Another compounding factor of this blatant inequity is that while men tend to accumulate more debt than women, their financial means allow them to take prompt action to pay off debt through debt consolidation or any other debt relief options. Yet, the same thing can’t be said about women who tend to have less savings and need to be more careful about their finances and tax.

The Pink Tax Repeal Act, which “prohibits the selling of equivalent products or services that are charged differently depending on gender,” was reintroduced by Rep. Jackie Speier in June 2021. Since reopening the dialogue, some states have started campaigns to eliminate discriminatory taxes. Twenty-four states have abolished the luxury tax on products used for period care. Gender-based pricing in services like dry cleaning and hair treatment is prohibited in New York City, Miami Dade County in Florida, and California. However, these states may charge higher fees if the service demands more significant time, effort, or expense.

How to avoid paying too much on pink tax 

Although the pink tax and inflation won’t go away soon, women may still take action to avoid paying too much on certain products. After all, a penny saved is a penny earned. Here are a few ways to avoid the pink tax:

Purchase gender-neutral goods

Depending on how much you favor nicely curved pink razors or flowery-scented deodorants, as well as how much math you have the time and energy to do when shopping at CVS after work, this may be simpler in principle than in practice. Since men’s and women’s items sometimes come in different sizes, you can’t always just compare costs. Instead, you should calculate the prices per ounce if it is not already stated and compare these.

Consider purchasing products that don’t require two different versions—one for men and one for women—such as shampoos, soaps, and razors. There are also several unscented men’s or gender-neutral bath products available on the market if you don’t want to “smell like a guy.”

Even certain perfumed goods for guys might appeal to ladies. Similar items are subject to the “pink tax,” although occasionally, brand or variety has a more significant impact on price. Many female-focused online merchants also provide pink tax-free personal-care goods via subscription programs if you’d rather stay with feminine alternatives. You may reduce pink tax costs with this method.

Purchase garments that don’t require dry cleaning

Purchase clothing that can be machine-washed, hand-washed, and line-dried, such as no-iron blouses. Even in states like California or Washington, DC, where it is illegal to discriminate against customers based on gender at establishments like hair salons or dry cleaners, you will still be charged extra if you want your long hair trimmed or a nice shirt cleaned.

However, it certainly isn’t easy to find apparel that is initially less expensive, especially if you’re plus-size.
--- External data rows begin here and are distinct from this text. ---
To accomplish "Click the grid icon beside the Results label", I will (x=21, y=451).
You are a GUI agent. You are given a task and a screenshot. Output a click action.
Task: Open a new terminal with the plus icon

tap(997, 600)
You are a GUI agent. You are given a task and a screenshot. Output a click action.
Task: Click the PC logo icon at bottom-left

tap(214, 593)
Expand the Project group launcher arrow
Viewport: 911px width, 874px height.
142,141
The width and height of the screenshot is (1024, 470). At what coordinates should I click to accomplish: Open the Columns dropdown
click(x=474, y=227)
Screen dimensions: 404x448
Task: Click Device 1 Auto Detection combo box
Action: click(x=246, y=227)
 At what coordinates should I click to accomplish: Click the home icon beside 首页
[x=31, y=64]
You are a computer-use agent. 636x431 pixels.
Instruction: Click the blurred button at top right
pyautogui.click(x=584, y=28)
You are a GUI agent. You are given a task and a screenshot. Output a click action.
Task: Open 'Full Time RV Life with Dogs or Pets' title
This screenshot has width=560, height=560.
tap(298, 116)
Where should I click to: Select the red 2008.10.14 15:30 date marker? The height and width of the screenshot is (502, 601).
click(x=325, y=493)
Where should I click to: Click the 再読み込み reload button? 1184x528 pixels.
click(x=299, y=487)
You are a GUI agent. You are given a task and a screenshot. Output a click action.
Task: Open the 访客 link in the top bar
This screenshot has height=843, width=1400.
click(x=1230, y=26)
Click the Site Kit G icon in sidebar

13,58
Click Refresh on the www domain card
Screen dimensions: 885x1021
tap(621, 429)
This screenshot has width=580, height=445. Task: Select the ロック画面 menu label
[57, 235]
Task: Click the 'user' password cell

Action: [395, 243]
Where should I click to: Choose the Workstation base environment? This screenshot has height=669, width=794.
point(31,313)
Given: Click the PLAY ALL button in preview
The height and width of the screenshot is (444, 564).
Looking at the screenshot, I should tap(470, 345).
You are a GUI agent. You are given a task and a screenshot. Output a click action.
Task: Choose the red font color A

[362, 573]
There is also limited recourse you have to stop certain shops from charging more for women’s clothing than men’s, other than to protest when you notice it happening.

Purchase reusable menstrual supplies

One of the most sinister aspects of the “pink tax” is that it forces women to purchase goods that men don’t need at higher prices, such as sanitary supplies for instance. While shops or manufacturers cannot legally be held responsible for this disparity, there certainly is a push out there to level the playing field in this regard. Indeed, there is a campaign to make menstruation products free for women, as well as a movement to outlaw sales taxes on tampons as they discriminate against women.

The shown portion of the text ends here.